You are viewing a plain text version of this content. The canonical link for it is here.
Posted to user@pig.apache.org by Milind Vaidya <ka...@gmail.com> on 2013/01/09 15:49:01 UTC

Pig Avrostorage Issue regarding Schema evaluation

Environment:

Pig version: 0.11
Hadoop 0.23.6.0.1301071353


Script:


REGISTER /homes/immilind/HadoopLocal/Jars/avro-1.7.1.jar
REGISTER /homes/immilind/HadoopLocal/Jars/jackson-all-1.8.10.jar
REGISTER /homes/immilind/HadoopLocal/Jars/jackson-core-asl-1.8.10.jar
REGISTER /homes/immilind/HadoopLocal/Jars/jackson-jaxrs-1.8.10.jar
REGISTER /homes/immilind/HadoopLocal/Jars/jackson-mapper-asl-1.8.10.jar
REGISTER /homes/immilind/HadoopLocal/Jars/jackson-xc-1.8.10.jar
REGISTER /home/gs/pig/current/lib-hadoop23/piggybank.jar

employee= load '/user/immilind/AvroData' using
org.apache.pig.piggybank.storage.avro.AvroStorage( );
dump employee;


Schemas :

{
"type" : "record",
"name" : "employee",
"fields":[
    {"name" : "name", "type" : "string", "default" : "NU"},
    {"name" : "age", "type" : "int","default" : 0},
    {"name" : "dept", "type": "string","default" : "DU"},
    {"name" : "office", "type": "string","default" : "OU"},
    {"name" : "salary", "type": "float","default" : 0.0}
]
}

{
"type" : "record",
"name" : "employee",
"fields":[
    {"name" : "name", "type" : "string", "default" : "NU"},
    {"name" : "age", "type" : "int","default" : 0},
    {"name" : "dept", "type": "string","default" : "DU"},
    {"name" : "office", "type": "string","default" : "OU"},
    {"name" : "salary", "type": "int", "default" : 0}
]
}


Both the schemas differ only in one field.

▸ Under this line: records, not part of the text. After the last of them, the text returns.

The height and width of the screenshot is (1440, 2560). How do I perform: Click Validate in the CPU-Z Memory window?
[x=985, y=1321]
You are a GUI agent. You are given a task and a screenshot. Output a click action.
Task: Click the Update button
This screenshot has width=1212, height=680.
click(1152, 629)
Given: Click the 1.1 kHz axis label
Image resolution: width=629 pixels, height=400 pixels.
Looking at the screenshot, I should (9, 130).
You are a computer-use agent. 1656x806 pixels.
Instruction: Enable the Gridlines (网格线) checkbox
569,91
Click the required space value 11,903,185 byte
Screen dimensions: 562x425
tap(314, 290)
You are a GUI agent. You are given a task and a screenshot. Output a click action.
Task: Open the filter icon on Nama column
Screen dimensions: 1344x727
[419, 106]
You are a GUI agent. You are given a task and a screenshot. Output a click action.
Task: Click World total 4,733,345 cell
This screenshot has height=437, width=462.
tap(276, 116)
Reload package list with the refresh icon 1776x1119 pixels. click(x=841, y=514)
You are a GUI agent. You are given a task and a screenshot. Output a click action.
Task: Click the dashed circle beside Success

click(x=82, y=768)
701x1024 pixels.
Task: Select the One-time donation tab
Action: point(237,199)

As per the schema evolution/
merging rules, I am expecting to see "int" fields loaded as "float". But
instead, the job fails due to field mismatch.

I am referring to :

Similar thread named "Working with changing schemas (avro) in Pig"
https://mail-archives.apache.org/mod_mbox/pig-user/201204.mbox/%3CCAB-acjM6B39OMtWYpYijBBoJxL8MuyRjDzrxmXfBjmtxXcMsOQ@mail.gmail.com%3E

JIRA:
https://issues.apache.org/jira/browse/PIG-2579
How to use "multiple_schema' option with "AvroStorage"  as suggested by
this JIRA ?

Function mergeType indicating rules for primitive types
https://svn.apache.org/repos/asf/pig/trunk/contrib/piggybank/java/src/main/java/org/apache/pig/piggybank/storage/avro/AvroStorageUtils.java



Can anybody suggest what is going wrong ?

Re: Pig Avrostorage Issue regarding Schema evaluation

Posted by Russell Jurney <ru...@gmail.com>.
Np, I included it myself forever before someone pointed that out :)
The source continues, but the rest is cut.